Gore's physical rigidity is periodically enlivened by rhetorical frenzies. Louis Menand wrote in a New Yorker profile that Gore has, as a public speaker, "only two dials on the console: speed and volume. To convey gravity, he slows down; to convey urgency, he gets louder." He can bellow like Jesse Jackson or Louis Farrakhan, but unlike them, there is no crescendo: The triple forte simply pops out of nowhere. Just as the only forensic trick he knows is raising his voice, the only literary trick he knows is raising the temperature. In Earth in the Balance, he invoked Hitler, Mussolini, Stalin, Kristallnacht, and Hannah Arendt's "banality of evil" to describe modern man's mistreatment of the environment. "Ironically," wrote Gore, "Ethiopia, the first victim of modern totalitarian expansion, has also been an early victim of . . . our assault on the natural world." The famine victims of the mid Eighties "are, in a real sense, victims of our dysfunctional civilization's expansionist tendencies." Gore is as preoccupied with Nazism as Pat Buchanan: Buchanan defends those he believes were wrongly accused of war crimes; Gore accuses consumers and polluters of committing the moral equivalent of war crimes.
The Nineties have been a decade of shameless self-exposure in every arena, from daytime TV to the White House. But Gore was one of the leaders in exploiting private sorrows for political gain; if we don't remember, it's only because Bill Clinton does it so much more effectively. Gore made a ghoulish riff out of his son's near-fatal car accident at the 1992 Democratic convention in New York (the son was sitting in the audience, so the cameras could cut back and forth from Gore to his subject). Four years later at the Chicago convention Gore exhumed a sister who had died of lung cancer to decorate a sermon on the lethal effects of smoking. What is noteworthy about Gore's family snapshots is that they involve death; when Bill Clinton enraptured journalists with tales of standing up to his drunkard stepfather, the stepfather, in the time frame of his telling, was alive and kicking.
Are these random traits, drawn from the duffel bag we call the self, or do they hang together?
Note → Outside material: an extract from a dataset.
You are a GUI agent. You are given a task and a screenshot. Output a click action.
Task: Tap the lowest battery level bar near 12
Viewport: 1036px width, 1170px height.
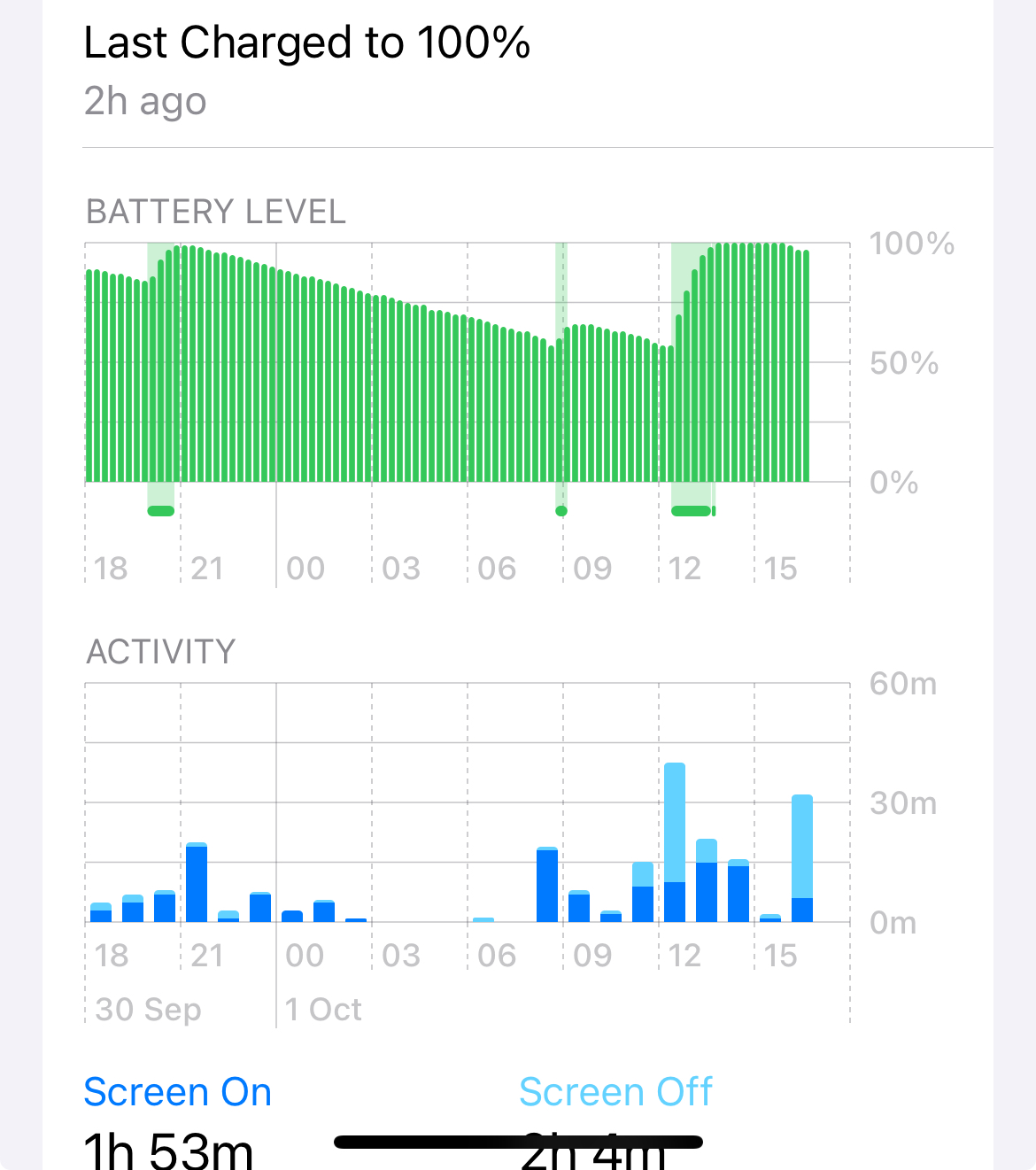(671, 414)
Gore has identified the episode of his son's accident as the turning point of his life. Though he exploited it in 1992, it moved him powerfully (whether that makes his exploitation better or worse is another question). The accident, he wrote in Earth in the Balance, made him "impatient with the status quo, with conventional wisdom, with the lazy assumption that we can always muddle through." It caused him to rethink not just environmental policy, but the spiritual and intellectual foundations of the modern world. (Gore blames Descartes and Francis Bacon for a mind-body split in Western man that leads to alienation from both emotion and nature-see Adam Wolfson's "Apocalypse Gore" in the March 8 issue of this magazine.) Gore began writing Earth in the Balance in the hospital where his son was recovering, and he describes the accident in the introduction. The act of putting the story down on paper, he haltingly told Michael Kelly, then with the New York Times, was "one of the most intense and painful and moving experiences I ever had": "I could not control the emotion. It was, it was. I mean, you know. I mean, I was just sobbing as I was putting it, as the words were finally falling out of me."